Xi defends China’s Covid-19 response amid mounting economic woes

Chinese President Xi Jinping joins the Boao Forum for Asia virtually on April 21, 2022. PHOTO: REUTERS

BEIJING (BLOOMBERG) - President Xi Jinping defended China’s lockdown-dependent approach to fighting the pandemic, even as he sought to reassure the world that the country was still committed to opening its economy.  

Nations must expand cooperation to ensure a recovery from the virus-fuelled downturn of the past two years, Mr Xi told the opening ceremony of the Boao Forum for Asia via video link Thursday (April 21).

While Mr Xi made no mention of the Shanghai lockdown or the growing debate over the costs of China’s Covid Zero strategy, he reaffirmed the underlying goal of minimising deaths.  

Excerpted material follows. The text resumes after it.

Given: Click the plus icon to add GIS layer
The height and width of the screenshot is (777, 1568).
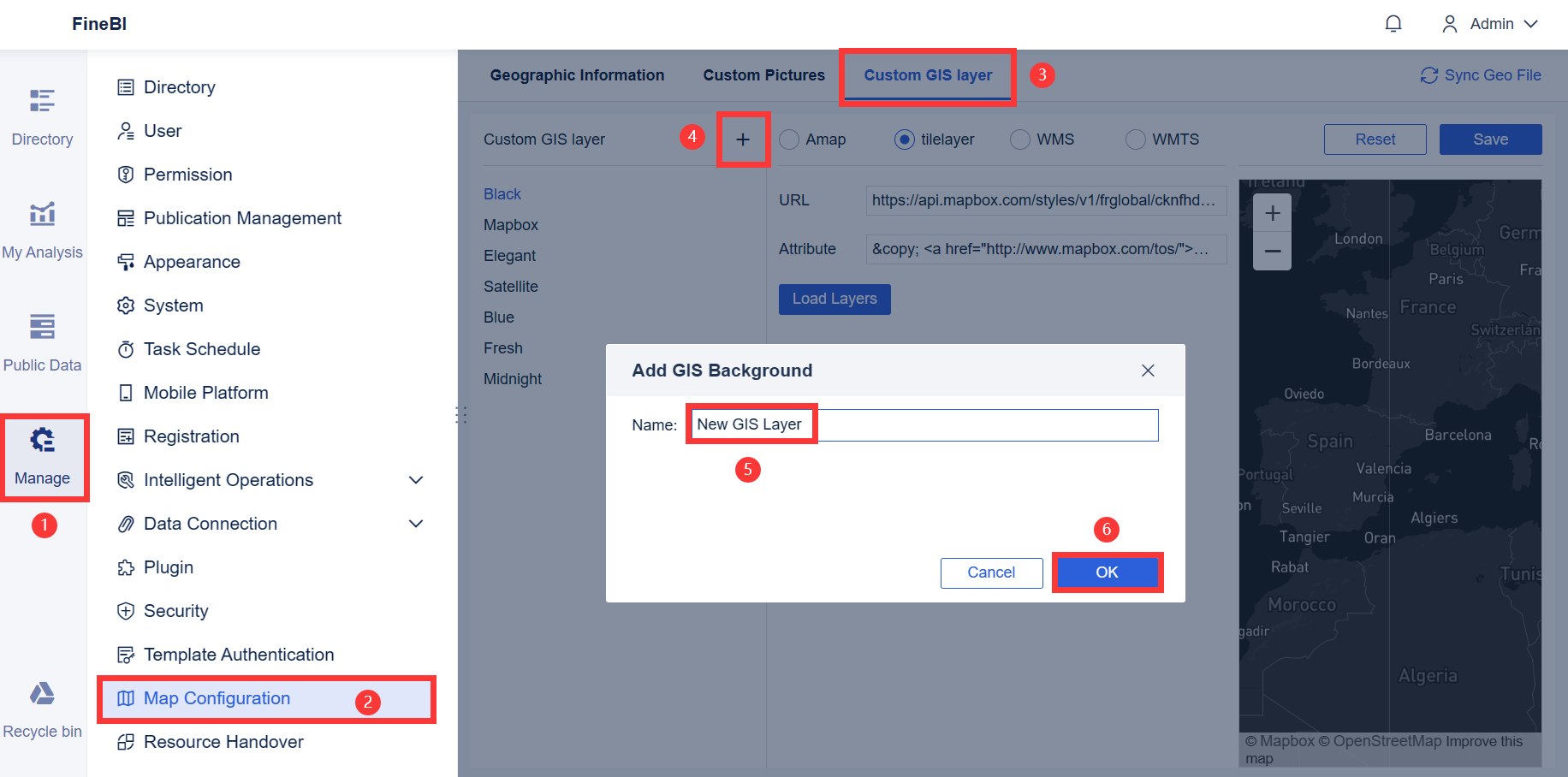Looking at the screenshot, I should pyautogui.click(x=743, y=139).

"We need to work together to defend people’s lives and health," Mr Xi told the annual event held in China’s southernmost Hainan province. "Safety and health are the prerequisite for human development and progress. For humanity to clinch the final victory against the Covid-19 pandemic, more hard efforts are needed."

China is seeking to support economic growth weighed down by lockdown measures to contain the country’s worst Covid-19 outbreaks since the early days of the pandemic.

March data showed the biggest contraction in retail sales and a surge in unemployment to the highest since early 2020, even before more stringent virus-control measures were introduced in places like Shanghai in April. 

"It seems that his speech continues to highlight the risks from Covid-19, but also sticking to his stance for reforms, which is something that has been mentioned before," said Mr Jun Rong Yeap, a strategist at IG Asia Pte.

"Therefore, it seems that the speech has failed to provide any significant uplift for the Chinese equities market, probably as market participants were expecting some form of reassurances that did not play out."

Economists at banks from UBS Group AG to Nomura Holdings Inc. have cut their full-year growth forecasts to well below the governments’ official growth target of about 5.5 per cent.

That adds social risks to the political pressures confronting Mr Xi as he prepares for a twice-a-decade leadership reshuffle later this year expected to give him a precedent-breaking third term as Communist Party leader.  

"The fundamentals of the Chinese economy, its strong resilience, enormous potentials, vast room for maneuver, and long-term sustainability remain unchanged," Mr Xi said.

"They will provide great dynamism for the stability and recovery of the world economy and broader market opportunities for all countries."

Participants in the annual event held in China's southernmost Hainan province included Israeli President Isaac Herzog, Philippine President Rodrigo Duterte, and International Monetary Fund Managing Director (IMF) Kristalina Georgieva.